A monarquia conforma a política à ordem natural, humanizando a organização social de uma Nação. O Rei é chamado a velar pelo seu povo como um pai cuida dos filhos, constituindo com eles uma relação pessoal e sentimental que em tudo supera o funcionalismo burocrático da república. E isso materializa-se na família real, simultaneamente comunidade de sangue e instituição política, que corporiza em si todas as famílias desse país, com a sua diversidade e carácter simultaneamente uno e plural, sendo em si mesma a representação viva da história e da tradição de um povo, dos seus feitos e das suas características. A família real é a imagem do passado e do presente de uma comunidade, sendo igualmente o garante do seu futuro. Brilhantemente, o Prof. Miguel Ayuso definiu a monarquia e a família real nos seguintes termos: “O que é a monarquia? Uma sociedade constituída por famílias regida por uma família”.

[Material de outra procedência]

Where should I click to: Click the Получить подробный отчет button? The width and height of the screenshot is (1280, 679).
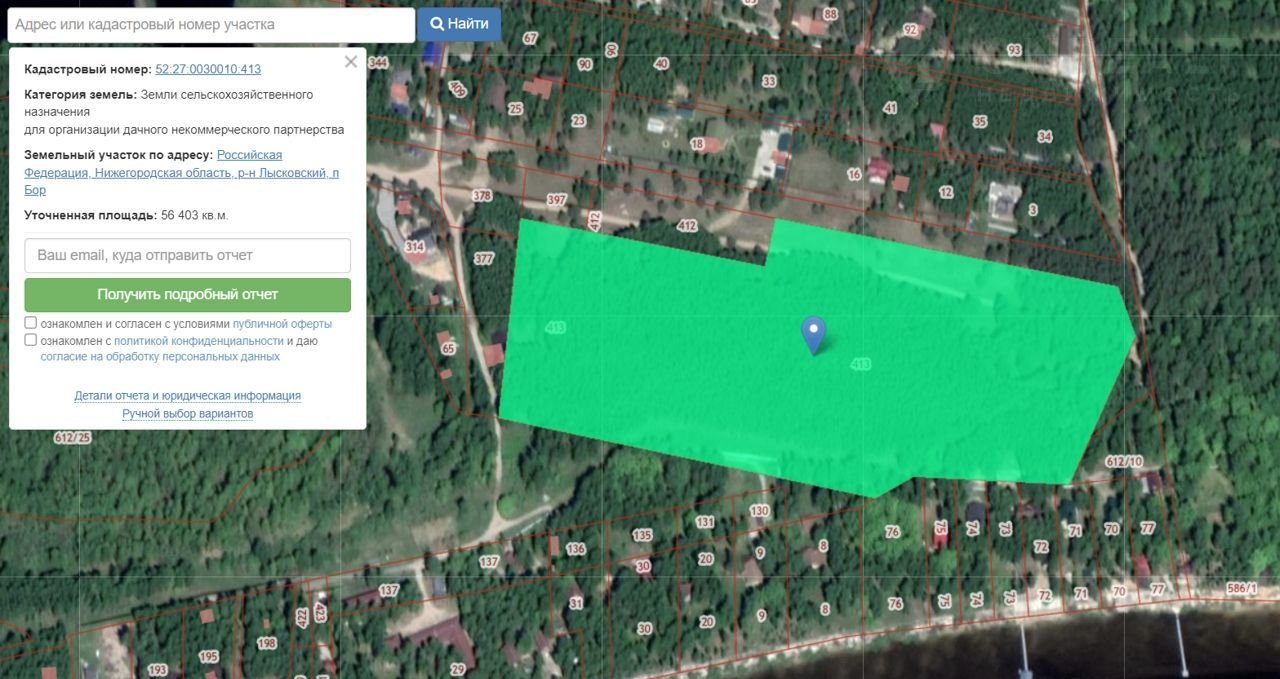(x=188, y=295)

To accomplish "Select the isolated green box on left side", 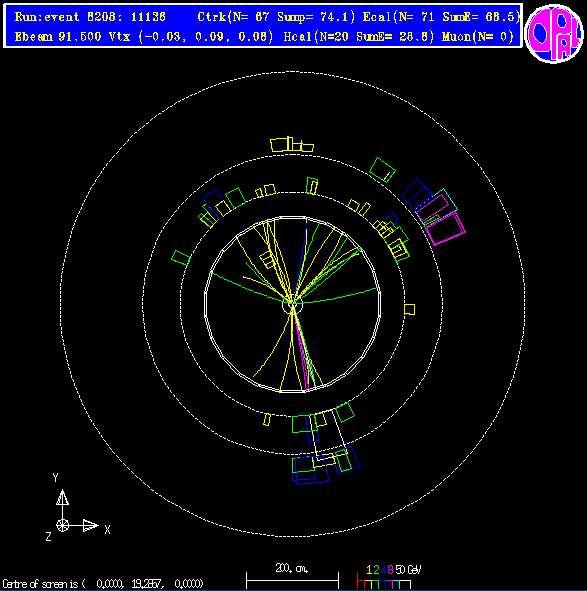I will point(181,258).
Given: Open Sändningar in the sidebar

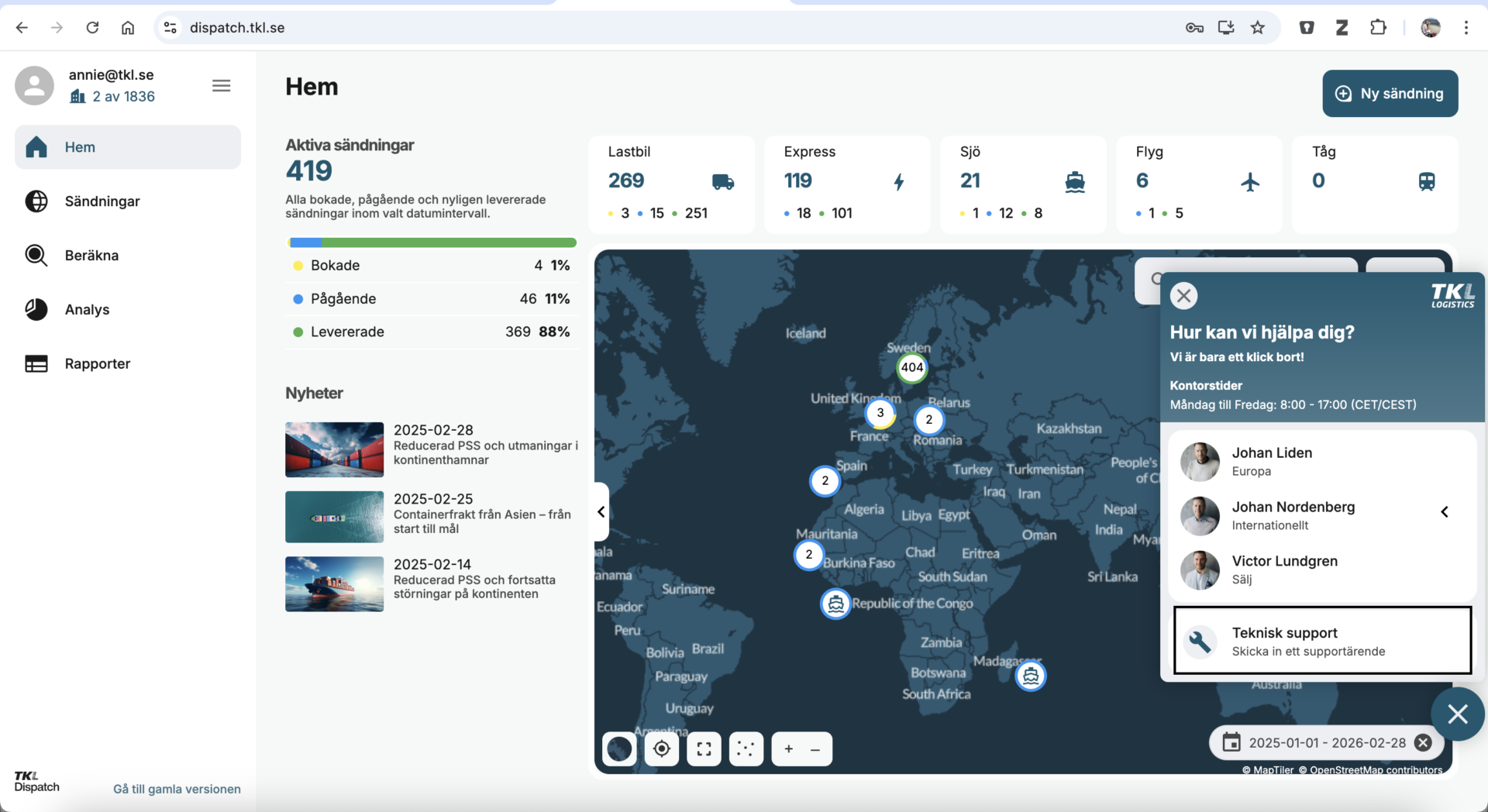Looking at the screenshot, I should coord(102,201).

Isabel II reina há mais de 70 anos, tendo o mais longo reinado da história britânica e estando a cerca de dois anos de estabelecer um recorde absoluto nessa matéria, que pertence ainda a Luís XIV. Viu passarem por si sete Papas, 13 Presidentes norte-americanos e 14 Primeiros-Ministros britânicos e subiu ao trono no mundo de Churchill, Stalin e Mao. Entretanto, muito aconteceu e os tempos mudaram radicalmente. Mas Isabel II é uma referência quase incontestável num mundo à procura de um norte e um alicerce num edifício que por muitas vezes esteve à beira de cair. E é a prova viva de que a monarquia está viva e se recomenda, como uma solução estrutural e válida para muitos dos problemas que queremos e precisamos de resolver. Neste Jubileu de Platina, os britânicos têm muito para celebrar e para agradecer.
Disse, em 1947, que a sua vida seria um serviço, que serviria sempre a grande família do seu povo. E a verdade é que, 70 anos depois, podemos confirmar: a Rainha é uma mulher de palavra!